Vi, on the other hand, streams pure chaos. She’s loud, competitive, and incredibly reactive to the highs and lows of her games. Her stream often involves a lot of trash-talking, slamming the desk (lightly), and sometimes standing up mid-game to shout at the screen.
You? You’re their grounding force, occasionally wandering between the two setups to bring snacks, drinks, or calm them down when a particularly intense game has them riled up.
2. Cute Interactions on Stream
Sometimes, you appear on Vi’s stream just to egg her on. “Babe, Cait’s gonna destroy you again if you keep rushing in like that,” you tease, leaning into her frame.
Caitlyn's chat loves seeing you pop into her stream because you always bring a sense of calm. You’ll hand her a cup of tea or sneak a kiss to her cheek, prompting Caitlyn’s infamous deadpan: “Don’t let Vi see this,she might cry.”
When Caitlyn and Vi stream together, their streams are full of back-and-forth banter, playful insults, and moments of teamwork that go hilariously wrong. You’re often caught in the crossfire when they drag you into their antics.
3. Dinner Drama
After Caitlyn utterly demolishes Vi in an intense round of Apex Legends, Vi refuses to speak. You bring dinner to the table, trying not to laugh at her overdramatic huffs and pouts.

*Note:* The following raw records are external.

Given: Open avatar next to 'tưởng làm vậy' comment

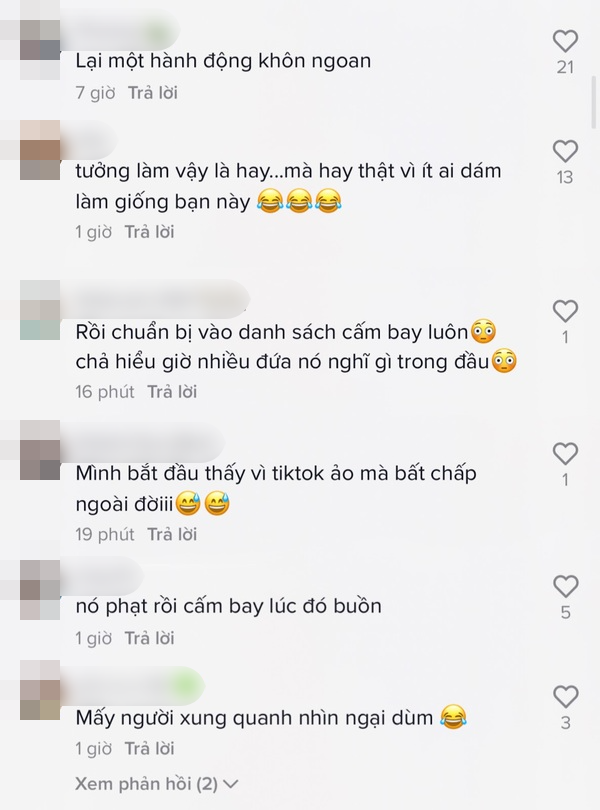Looking at the screenshot, I should point(40,150).
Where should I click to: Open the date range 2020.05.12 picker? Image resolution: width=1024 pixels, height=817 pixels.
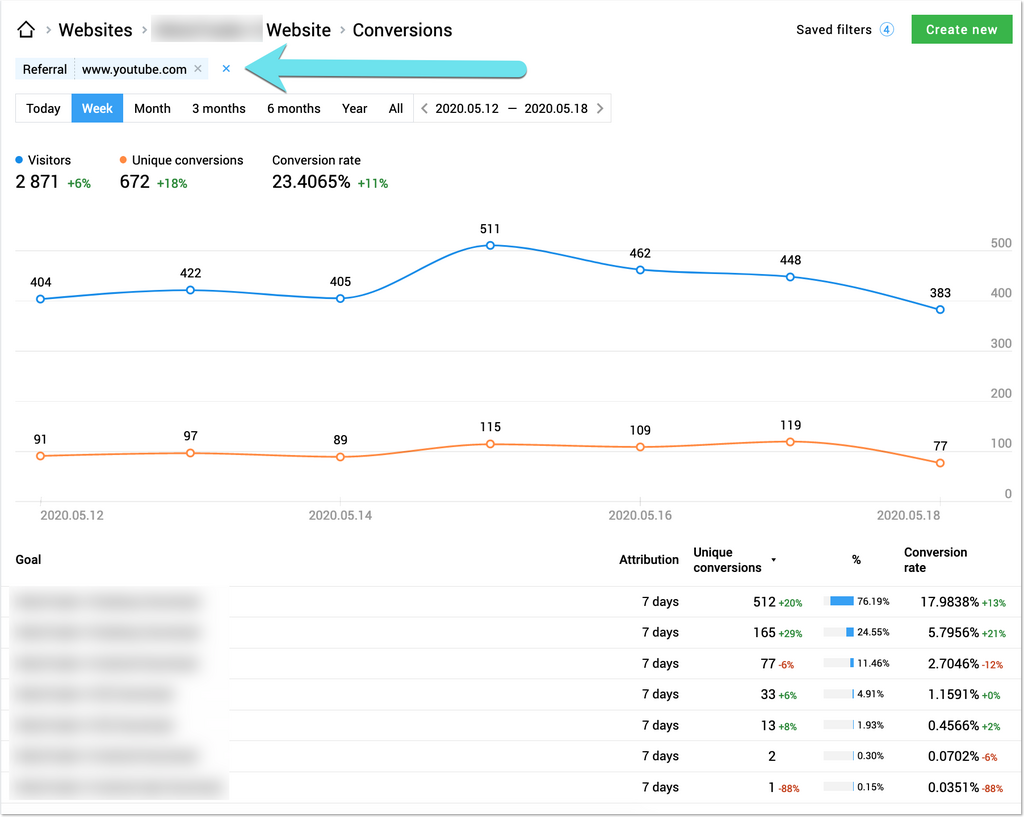[x=467, y=109]
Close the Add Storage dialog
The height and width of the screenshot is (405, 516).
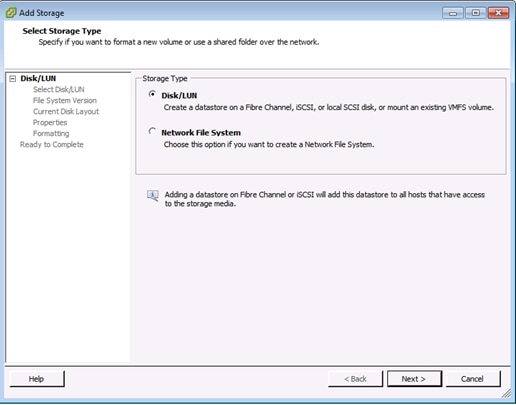click(x=498, y=13)
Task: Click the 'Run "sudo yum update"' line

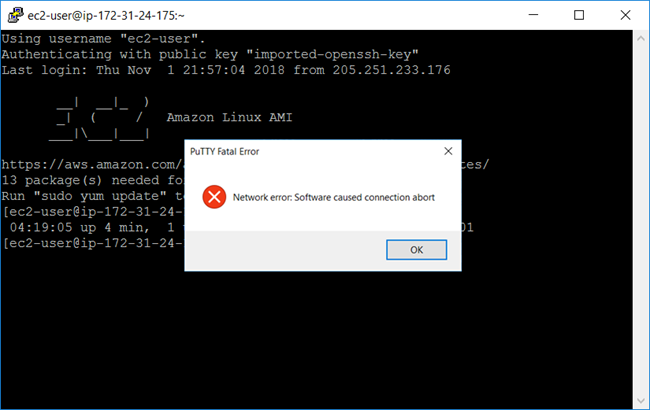Action: (92, 196)
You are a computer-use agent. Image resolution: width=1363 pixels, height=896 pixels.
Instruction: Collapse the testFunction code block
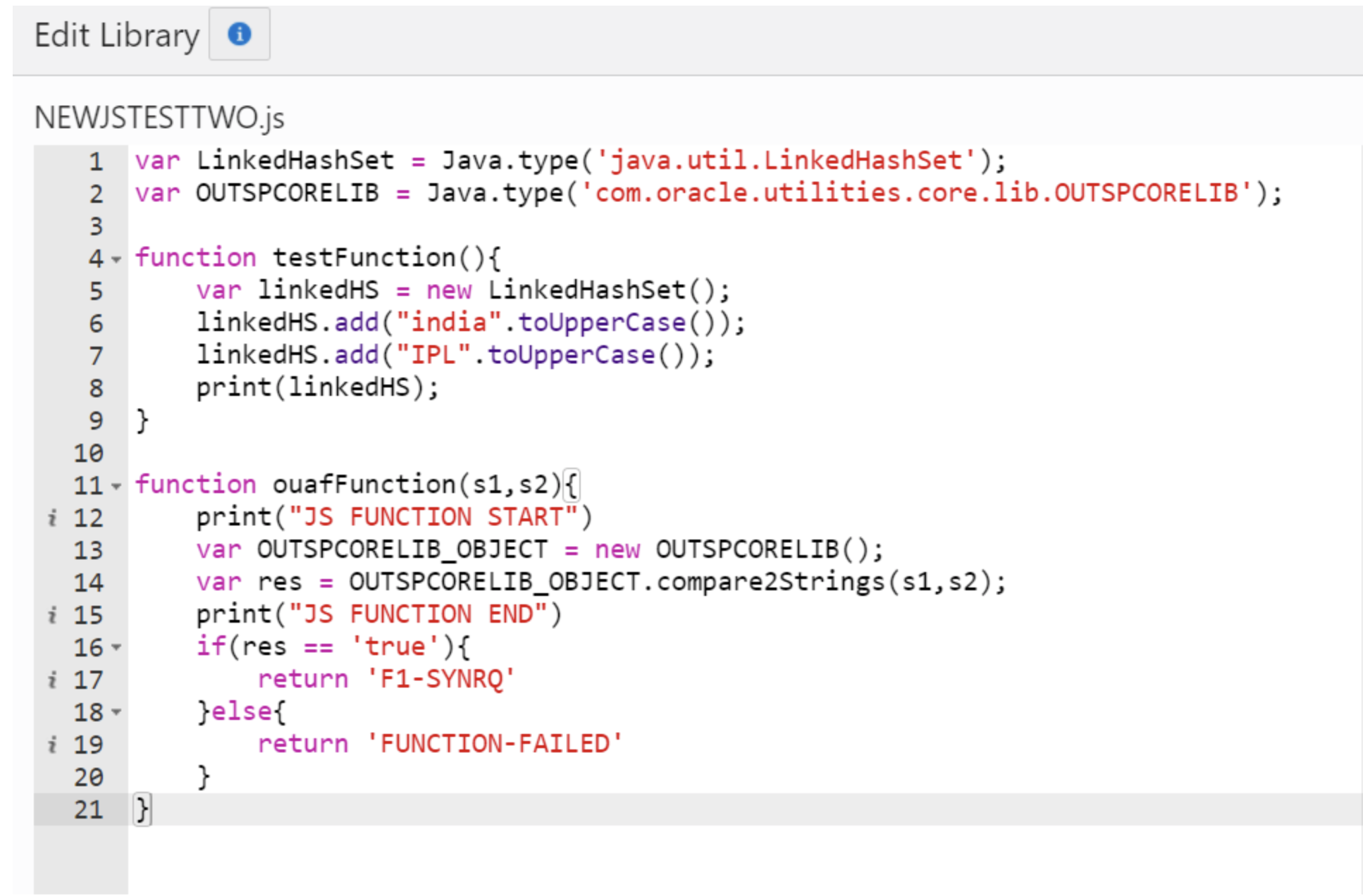[x=117, y=259]
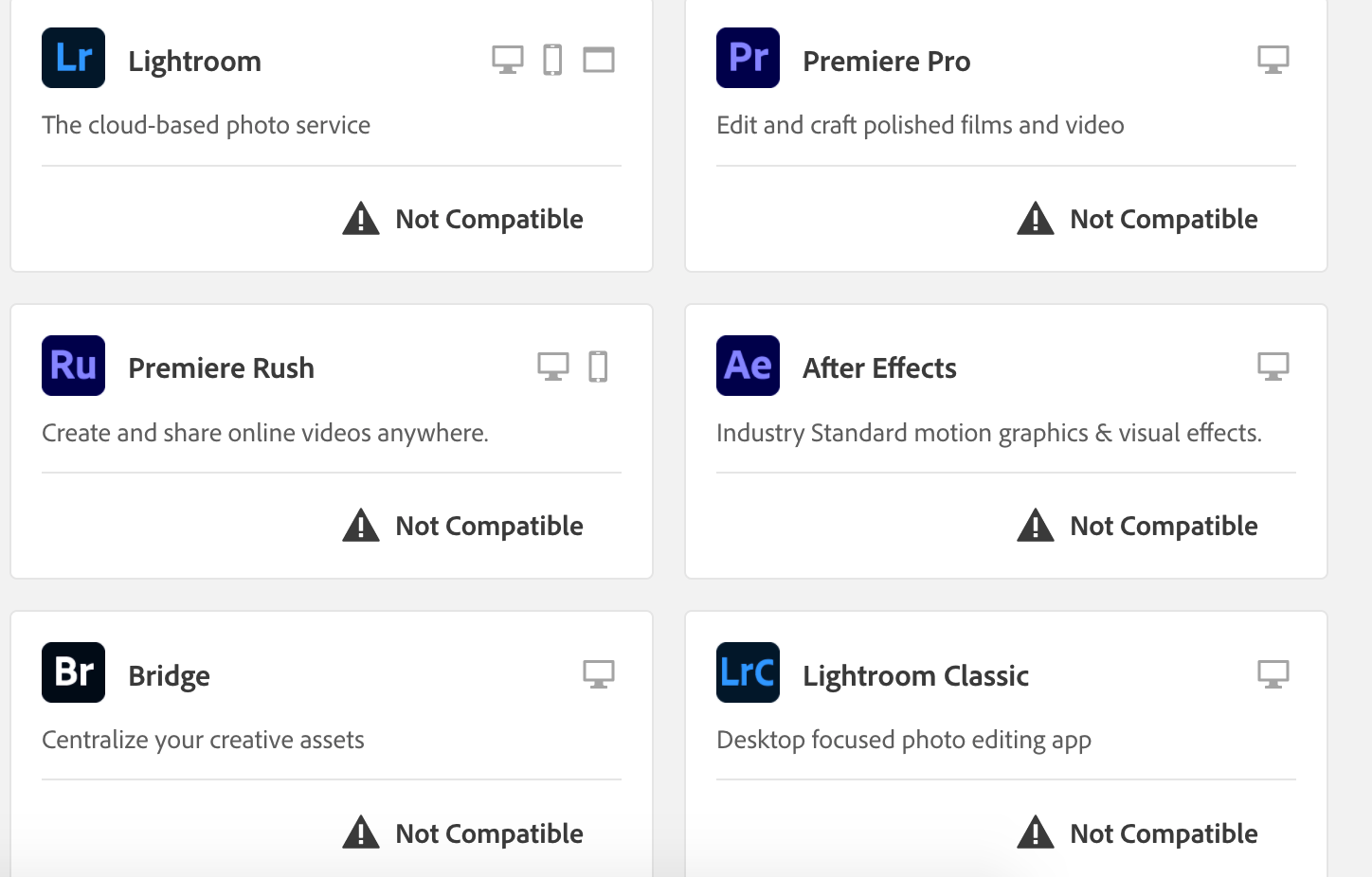Click Premiere Rush's mobile platform icon
This screenshot has height=877, width=1372.
[598, 367]
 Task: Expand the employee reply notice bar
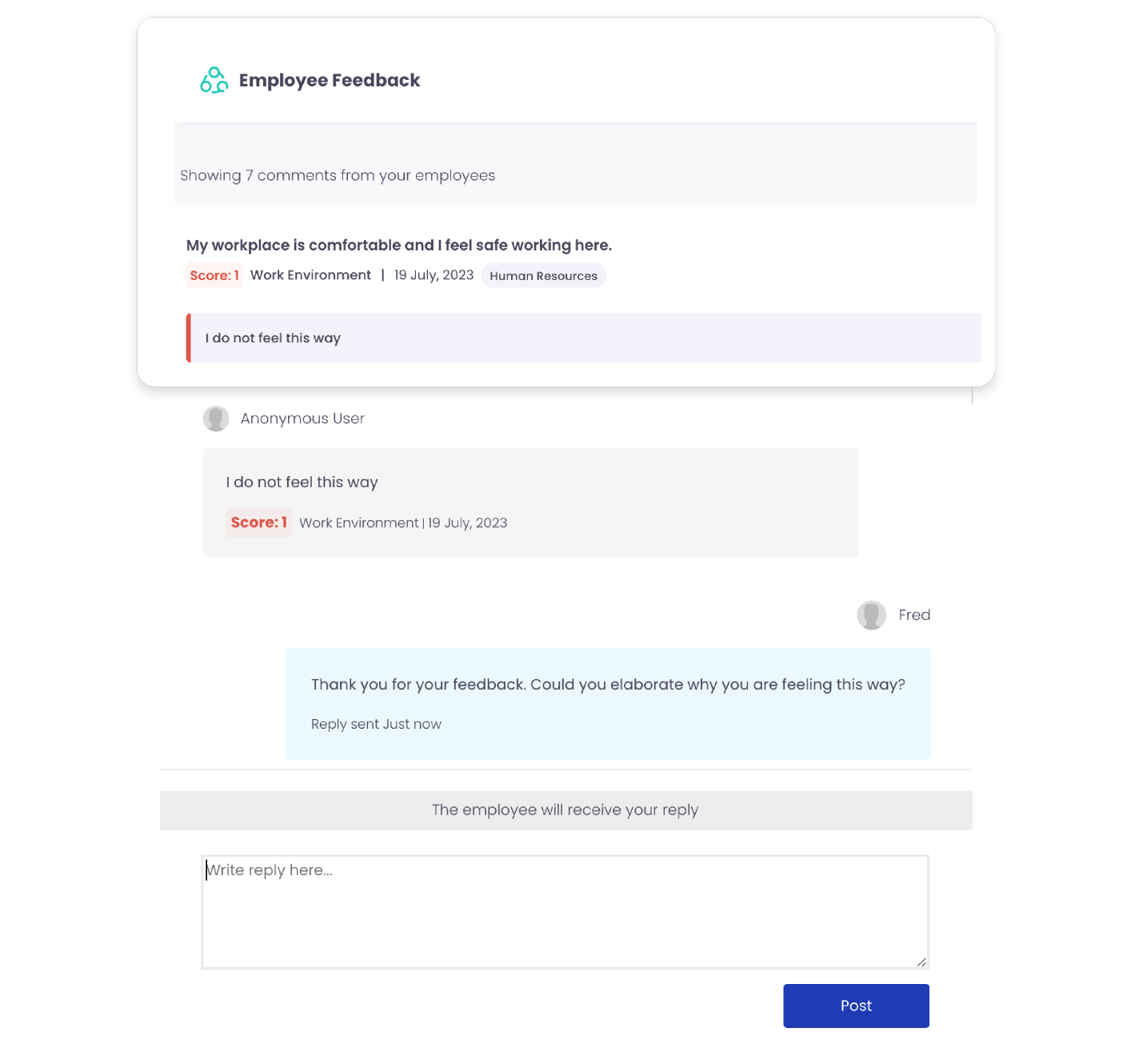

Caitlyn doesn’t help, though. She casually asks for a dinner roll, knowing full well it’ll set Vi off. As predicted, Vi flings the roll at Caitlyn, who dodges dramatically before laughing and picking it up. “You missed, sweetheart.”
Caitlyn leans over Vi’s chair, wrapping her arms around her and pressing teasing kisses to her cheek. “I can’t believe you let this unhinged mongoose beat you,” she murmurs, her tone dripping with amusement. Vi tries to hold back a smile, but her mumbled “shut up” only makes you both giggle harder.
4. Protective Moments
Vi’s chat can get rowdy, and while most fans adore your presence, there’s always a troll or two who makes snide comments about you. The first time it happens, Vi is not having it. She stops her game mid-round, fixes her camera with a death glare, and goes on a fiery rant about respecting her girlfriend.
Caitlyn, however, handles trolls differently. She’ll casually ban them without a second thought, coolly saying, “You’re clearly not here for the right reasons. Bye.” Her chat cheers her on every time.
You feel so loved by how fiercely they both protect you, though you often tell them not to worry about the comments. “They’re just jealous they don’t get dinner rolls thrown at them by Vi,” you joke.
5. Competitive Chaos
When Vi loses a game to Caitlyn (which happens often), she’ll dramatically collapse into your lap while you’re sitting nearby, whining, “Why are you with her when she’s such a bully?”
You can’t help but laugh, running your fingers through her hair. Caitlyn, from her desk, will smirk and say, “Because I bring her snacks and don’t break my keyboard after every loss.”
One time, Vi gets so worked up after losing three matches in a row that she challenges Caitlyn to a physical game of Mario Kart. You end up being the neutral referee, though you mostly just laugh as Vi leans so far into the turns she nearly falls off the couch.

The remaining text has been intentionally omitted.